東京五輪開会式に聖火ランナーとして王貞治氏、松井秀喜氏とともに登場し、自らの歩みで聖火を繋いだ長嶋茂雄氏。その姿が国民に与えた感動は、海外メディアが「開会式で日本がもっとも涙を流した瞬間」と報じたほどだった。
「何としても歩いて繋ぎたい」という思いは長嶋氏自身が強く訴えたものだったという。
「世界同時生中継でミスターに異変が起きては一大事と、JOC関係者が車椅子での登場を提案したが、本人が『自分の足でその場に立たないと意味がない』と言い、車椅子の使用を拒否したそうです。2004年のアテネ五輪は監督として五輪の舞台に立つはずが、脳梗塞で倒れて指揮を執ることができなかった。再び五輪の舞台に立つことがミスターの長年の夢だった」(スポーツ紙記者)

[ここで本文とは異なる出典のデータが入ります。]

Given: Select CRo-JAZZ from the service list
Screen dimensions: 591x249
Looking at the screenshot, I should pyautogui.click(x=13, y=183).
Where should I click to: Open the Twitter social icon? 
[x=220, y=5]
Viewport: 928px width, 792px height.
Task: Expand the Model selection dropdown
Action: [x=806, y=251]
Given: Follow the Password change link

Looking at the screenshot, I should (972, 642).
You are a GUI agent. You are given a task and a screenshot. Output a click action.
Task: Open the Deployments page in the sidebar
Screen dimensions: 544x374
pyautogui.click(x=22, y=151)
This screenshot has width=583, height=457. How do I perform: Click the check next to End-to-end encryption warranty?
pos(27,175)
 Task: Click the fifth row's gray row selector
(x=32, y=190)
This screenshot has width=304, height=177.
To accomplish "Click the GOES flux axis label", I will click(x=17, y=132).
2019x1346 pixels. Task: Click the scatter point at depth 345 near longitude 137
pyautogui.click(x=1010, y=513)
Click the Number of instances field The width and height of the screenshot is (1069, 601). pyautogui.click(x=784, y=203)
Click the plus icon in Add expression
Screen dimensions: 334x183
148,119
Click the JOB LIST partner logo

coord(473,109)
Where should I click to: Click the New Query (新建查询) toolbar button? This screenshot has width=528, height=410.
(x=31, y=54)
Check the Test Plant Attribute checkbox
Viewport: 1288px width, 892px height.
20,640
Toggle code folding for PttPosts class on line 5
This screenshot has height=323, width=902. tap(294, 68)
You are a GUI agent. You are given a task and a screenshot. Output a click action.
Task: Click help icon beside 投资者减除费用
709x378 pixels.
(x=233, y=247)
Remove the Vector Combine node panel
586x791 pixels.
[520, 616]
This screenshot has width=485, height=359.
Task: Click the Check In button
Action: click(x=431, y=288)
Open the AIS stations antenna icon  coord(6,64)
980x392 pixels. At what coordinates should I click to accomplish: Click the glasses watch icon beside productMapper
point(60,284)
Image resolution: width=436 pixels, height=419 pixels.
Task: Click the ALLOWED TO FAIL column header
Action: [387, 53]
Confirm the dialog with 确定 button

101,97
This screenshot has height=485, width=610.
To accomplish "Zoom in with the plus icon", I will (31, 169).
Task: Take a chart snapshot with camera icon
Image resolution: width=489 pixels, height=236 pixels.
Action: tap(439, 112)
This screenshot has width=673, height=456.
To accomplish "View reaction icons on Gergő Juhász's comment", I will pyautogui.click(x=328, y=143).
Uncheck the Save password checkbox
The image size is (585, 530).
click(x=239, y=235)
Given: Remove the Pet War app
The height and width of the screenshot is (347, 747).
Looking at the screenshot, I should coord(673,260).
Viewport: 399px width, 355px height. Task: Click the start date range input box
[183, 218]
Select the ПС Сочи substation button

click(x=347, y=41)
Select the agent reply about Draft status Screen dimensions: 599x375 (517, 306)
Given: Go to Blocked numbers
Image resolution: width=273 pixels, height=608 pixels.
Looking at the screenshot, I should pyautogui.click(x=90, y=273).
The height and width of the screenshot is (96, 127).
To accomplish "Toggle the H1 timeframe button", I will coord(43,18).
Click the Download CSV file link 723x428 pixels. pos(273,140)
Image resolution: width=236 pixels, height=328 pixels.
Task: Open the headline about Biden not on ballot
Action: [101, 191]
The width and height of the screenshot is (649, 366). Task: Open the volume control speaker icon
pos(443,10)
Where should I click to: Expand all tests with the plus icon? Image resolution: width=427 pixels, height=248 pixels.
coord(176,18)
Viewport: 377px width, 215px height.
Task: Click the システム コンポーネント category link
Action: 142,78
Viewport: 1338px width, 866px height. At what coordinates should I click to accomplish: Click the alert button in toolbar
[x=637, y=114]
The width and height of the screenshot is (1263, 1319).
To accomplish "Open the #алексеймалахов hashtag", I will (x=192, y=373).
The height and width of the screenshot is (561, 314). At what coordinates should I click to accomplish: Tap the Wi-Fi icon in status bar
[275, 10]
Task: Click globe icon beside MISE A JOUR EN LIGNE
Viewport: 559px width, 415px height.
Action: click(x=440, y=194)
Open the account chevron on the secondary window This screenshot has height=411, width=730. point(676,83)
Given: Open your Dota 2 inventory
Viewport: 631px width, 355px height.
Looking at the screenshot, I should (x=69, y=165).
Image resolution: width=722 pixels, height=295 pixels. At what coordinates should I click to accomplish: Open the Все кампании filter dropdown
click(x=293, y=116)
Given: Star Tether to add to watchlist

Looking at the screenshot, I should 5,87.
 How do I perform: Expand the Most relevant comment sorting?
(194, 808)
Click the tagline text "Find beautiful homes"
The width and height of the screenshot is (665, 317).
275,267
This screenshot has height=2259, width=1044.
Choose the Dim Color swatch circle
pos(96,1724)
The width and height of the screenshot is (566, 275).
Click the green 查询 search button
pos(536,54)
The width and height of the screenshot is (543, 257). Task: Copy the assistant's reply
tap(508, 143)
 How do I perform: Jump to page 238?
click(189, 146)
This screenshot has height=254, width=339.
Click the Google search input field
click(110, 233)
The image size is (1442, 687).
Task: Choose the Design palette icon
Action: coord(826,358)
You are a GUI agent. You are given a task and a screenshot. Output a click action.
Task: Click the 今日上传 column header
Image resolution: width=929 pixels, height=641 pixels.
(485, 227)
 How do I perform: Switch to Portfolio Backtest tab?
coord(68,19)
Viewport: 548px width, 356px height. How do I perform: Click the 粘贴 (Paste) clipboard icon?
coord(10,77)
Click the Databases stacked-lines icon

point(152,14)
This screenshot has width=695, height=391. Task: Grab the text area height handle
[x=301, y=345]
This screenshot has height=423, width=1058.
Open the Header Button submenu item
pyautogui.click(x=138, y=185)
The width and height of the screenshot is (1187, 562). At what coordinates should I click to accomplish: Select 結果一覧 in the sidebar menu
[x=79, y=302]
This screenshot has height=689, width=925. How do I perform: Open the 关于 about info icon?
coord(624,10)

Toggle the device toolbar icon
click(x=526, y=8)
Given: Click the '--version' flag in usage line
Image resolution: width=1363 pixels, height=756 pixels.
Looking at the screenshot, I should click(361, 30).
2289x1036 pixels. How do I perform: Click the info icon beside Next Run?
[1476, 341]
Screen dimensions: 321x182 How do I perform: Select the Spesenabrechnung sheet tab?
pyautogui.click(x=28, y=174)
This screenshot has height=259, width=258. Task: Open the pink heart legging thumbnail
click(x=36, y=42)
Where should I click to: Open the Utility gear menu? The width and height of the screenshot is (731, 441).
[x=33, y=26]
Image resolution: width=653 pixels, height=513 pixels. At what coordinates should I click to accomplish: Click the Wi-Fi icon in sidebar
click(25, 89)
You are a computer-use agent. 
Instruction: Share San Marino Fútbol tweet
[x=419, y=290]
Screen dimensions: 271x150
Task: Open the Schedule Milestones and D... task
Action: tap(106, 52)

長嶋氏には東京五輪に特別な思いがある。故・亜希子夫人との出会いは前回の東京五輪。コンパニオンをしていた亜希子夫人に長嶋氏がひと目ぼれしたことは有名だ。
「東京五輪の誘致も、発端は長嶋氏と親しかった石原慎太郎氏が都知事時代に、“ミスターの気持ちに応えたい”と始めたもの。聖火ランナーにこれほどふさわしい人物はいません」(都庁職員)
しかし、東京五輪の聖火ランナーは絶望的だと見られていた。
「リハビリに励んでいた2018年に胆石が見つかった。治療したが原因不明の黄疸が消えず入院が長引き、それまでリハビリで鍛えた筋肉が落ちてしまった。退院後、五輪の1年延期が追い風となって再びリハビリで歩けるまでになったが、今年4月には腸閉塞で入院。
退院すると自宅地下室に歩行マシンを持ち込み、驚異的な回復力で開幕式に間に合わせたのです。ミスターは開会式のリハーサルにも参加し、何度も繰り返して予定の距離を歩いていました」(スポーツ紙デスク)
ミスターが執念で繋いだ聖火に、誰もが胸を揺さぶられた。